(Extracted data entries)
■ ■ ■ ■

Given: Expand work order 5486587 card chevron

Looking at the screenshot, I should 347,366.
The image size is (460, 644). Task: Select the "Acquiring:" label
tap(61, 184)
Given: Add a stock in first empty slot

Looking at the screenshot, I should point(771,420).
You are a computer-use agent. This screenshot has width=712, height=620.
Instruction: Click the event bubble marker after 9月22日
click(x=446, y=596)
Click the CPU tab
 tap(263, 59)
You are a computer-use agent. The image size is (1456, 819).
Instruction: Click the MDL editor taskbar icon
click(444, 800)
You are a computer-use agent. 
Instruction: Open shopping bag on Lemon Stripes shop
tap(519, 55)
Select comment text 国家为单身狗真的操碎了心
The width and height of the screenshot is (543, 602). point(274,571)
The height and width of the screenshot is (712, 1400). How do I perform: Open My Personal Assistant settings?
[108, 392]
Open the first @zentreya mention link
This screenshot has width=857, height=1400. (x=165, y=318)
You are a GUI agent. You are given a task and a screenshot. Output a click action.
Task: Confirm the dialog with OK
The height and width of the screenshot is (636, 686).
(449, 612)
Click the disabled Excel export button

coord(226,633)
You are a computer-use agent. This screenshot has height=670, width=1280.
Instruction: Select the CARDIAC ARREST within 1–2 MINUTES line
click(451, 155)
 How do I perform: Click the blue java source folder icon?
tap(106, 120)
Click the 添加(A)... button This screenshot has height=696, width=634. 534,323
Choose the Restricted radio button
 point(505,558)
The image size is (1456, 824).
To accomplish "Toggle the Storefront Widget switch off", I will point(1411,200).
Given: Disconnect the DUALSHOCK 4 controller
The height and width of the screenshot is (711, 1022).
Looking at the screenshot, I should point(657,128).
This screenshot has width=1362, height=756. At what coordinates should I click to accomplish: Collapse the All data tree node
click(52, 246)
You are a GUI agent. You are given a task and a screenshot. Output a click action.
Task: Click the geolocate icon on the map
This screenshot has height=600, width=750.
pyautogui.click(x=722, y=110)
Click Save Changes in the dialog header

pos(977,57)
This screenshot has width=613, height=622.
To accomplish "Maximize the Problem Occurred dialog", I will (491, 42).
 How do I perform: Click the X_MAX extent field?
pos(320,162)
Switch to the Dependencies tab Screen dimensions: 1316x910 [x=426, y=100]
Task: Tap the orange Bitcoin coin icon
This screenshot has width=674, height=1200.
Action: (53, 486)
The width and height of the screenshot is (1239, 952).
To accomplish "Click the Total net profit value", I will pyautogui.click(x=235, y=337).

■ ■ ■ ■

### PROBLEM REQUIREMENTS
Rewrite the part of the records that opens with the line containing "The image size is (1456, 824)." and closes with the line containing "pos(977,57)", swapping "geolocate icon" for "location icon" and leaving everything else unchanged.

### SOLUTION TO THE PROBLEM
The image size is (1456, 824).
To accomplish "Toggle the Storefront Widget switch off", I will point(1411,200).
Given: Disconnect the DUALSHOCK 4 controller
The height and width of the screenshot is (711, 1022).
Looking at the screenshot, I should point(657,128).
This screenshot has width=1362, height=756. At what coordinates should I click to accomplish: Collapse the All data tree node
click(52, 246)
You are a GUI agent. You are given a task and a screenshot. Output a click action.
Task: Click the location icon on the map
This screenshot has height=600, width=750.
pyautogui.click(x=722, y=110)
Click Save Changes in the dialog header

pos(977,57)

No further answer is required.